* **Problem to solve**: Output only the entries, exactly as given, without the pictures.

── The input

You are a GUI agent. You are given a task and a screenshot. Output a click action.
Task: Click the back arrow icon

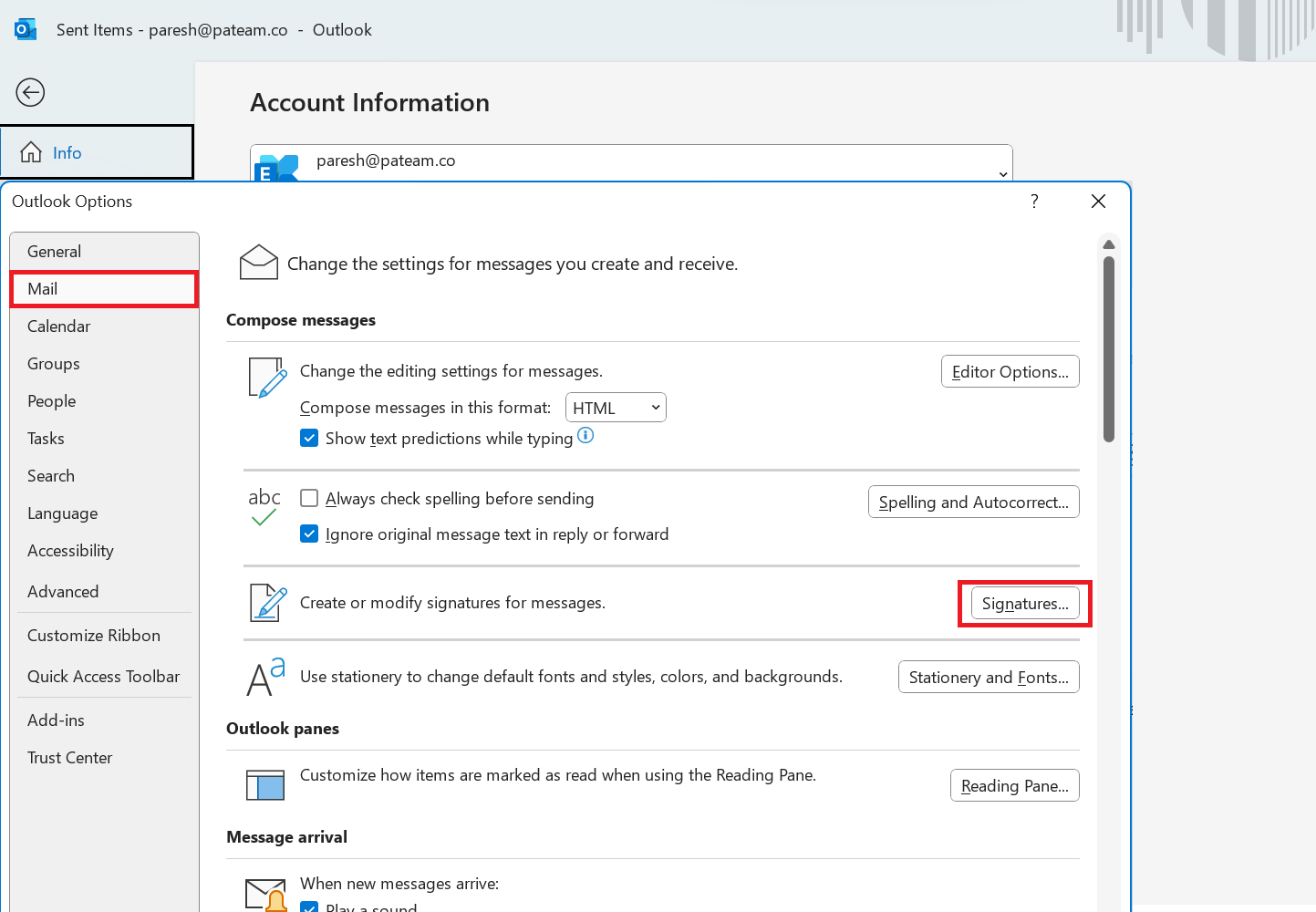pos(30,92)
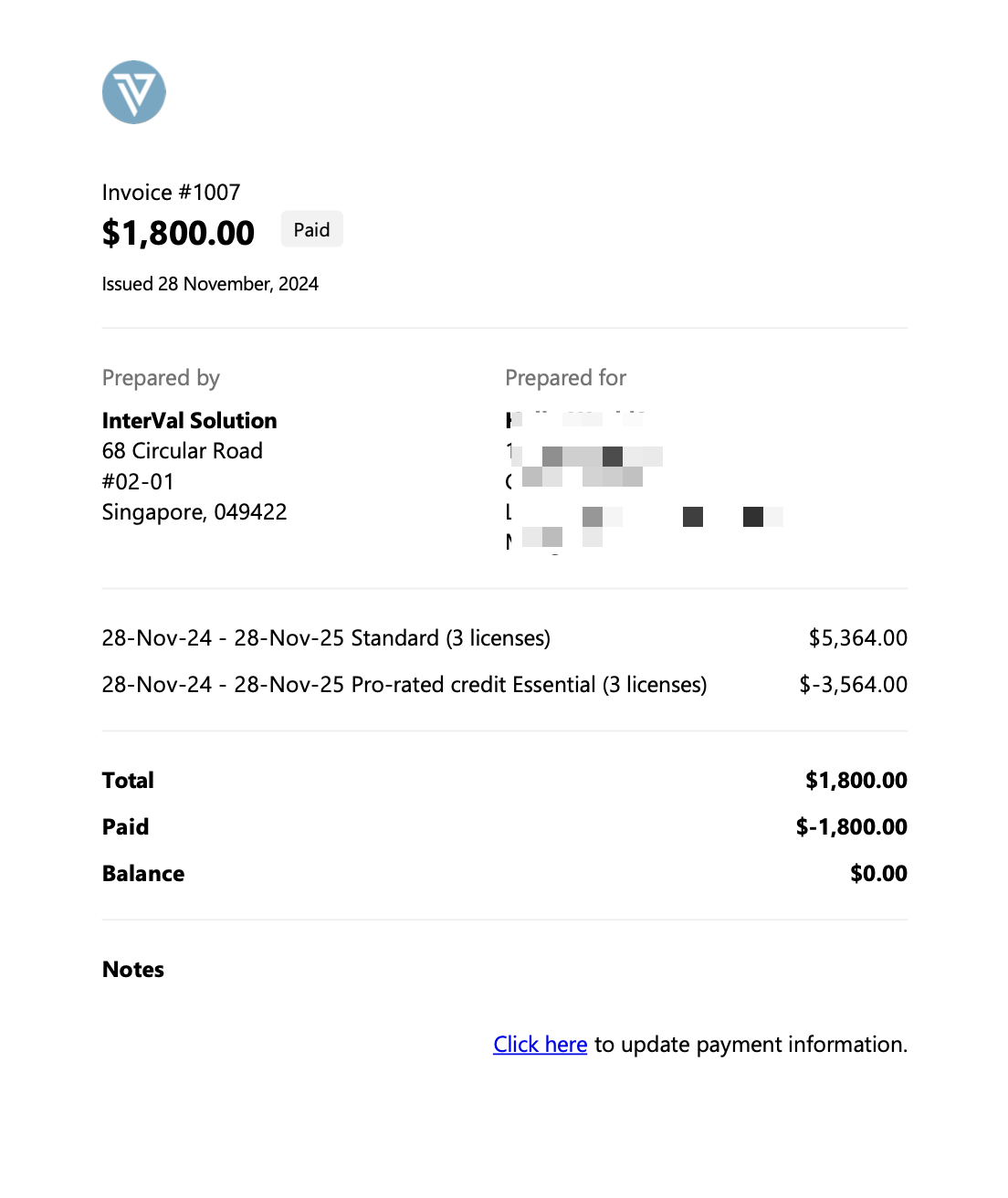1008x1198 pixels.
Task: Click the 'Prepared for' label
Action: click(x=565, y=378)
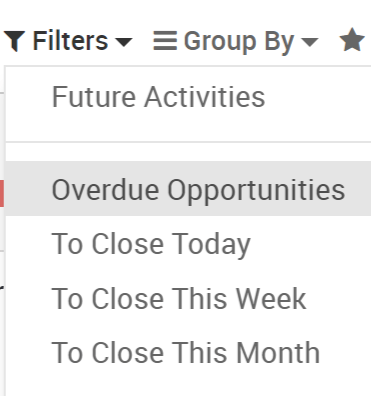Collapse the Filters dropdown caret
The width and height of the screenshot is (371, 396).
[x=124, y=42]
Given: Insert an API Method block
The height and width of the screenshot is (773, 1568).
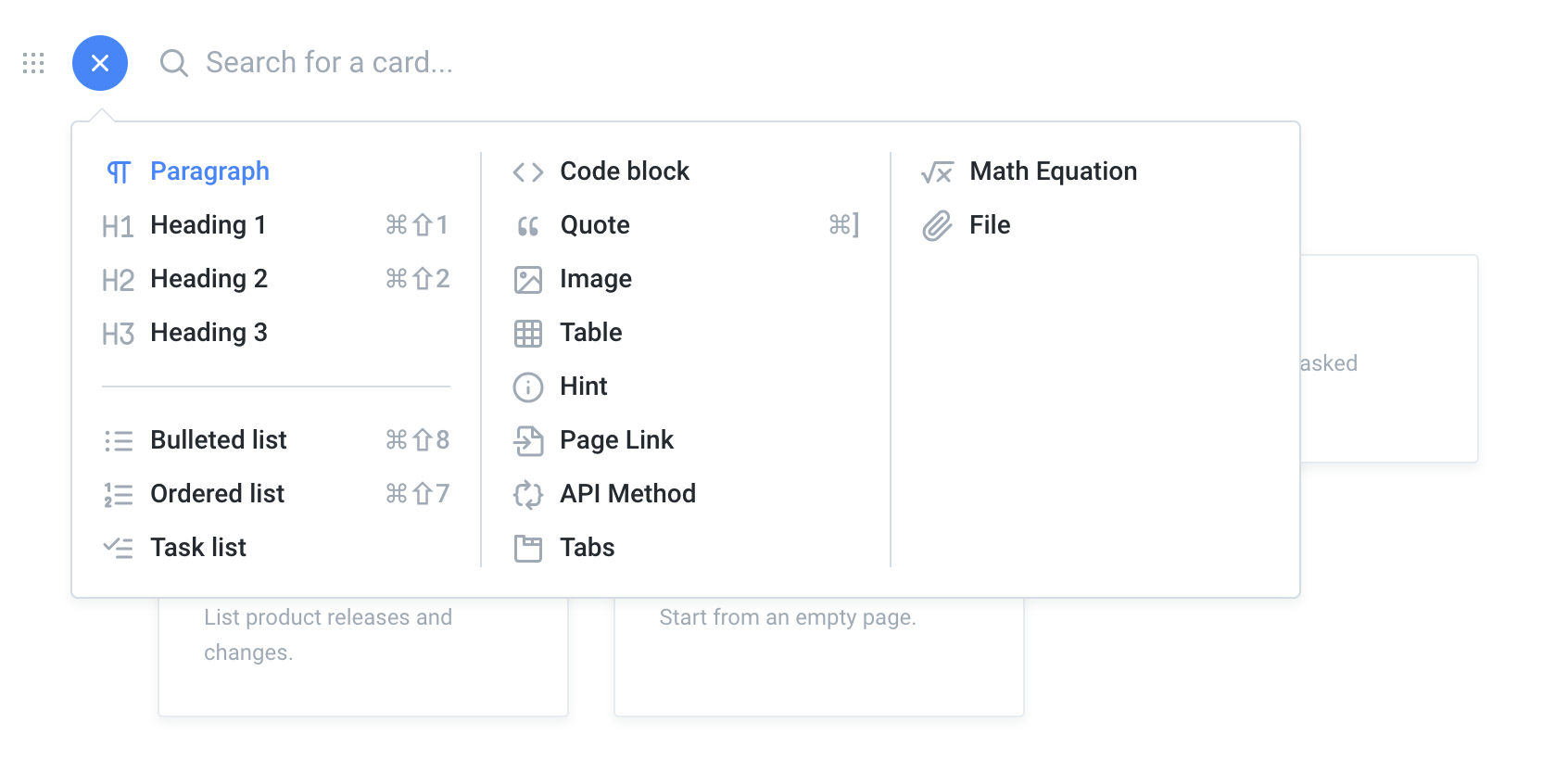Looking at the screenshot, I should [627, 494].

────

* **Response to this exercise**:
You are a GUI agent. You are given a task and a screenshot. Output a click action.
Task: Click the back arrow icon

pos(30,92)
1008x1198 pixels.
Task: Click the 'Prepared for' label
Action: click(x=565, y=378)
Collapse the Filters dropdown caret
The width and height of the screenshot is (371, 396).
[x=124, y=42]
Given: Insert an API Method block
The height and width of the screenshot is (773, 1568).
Looking at the screenshot, I should [627, 494].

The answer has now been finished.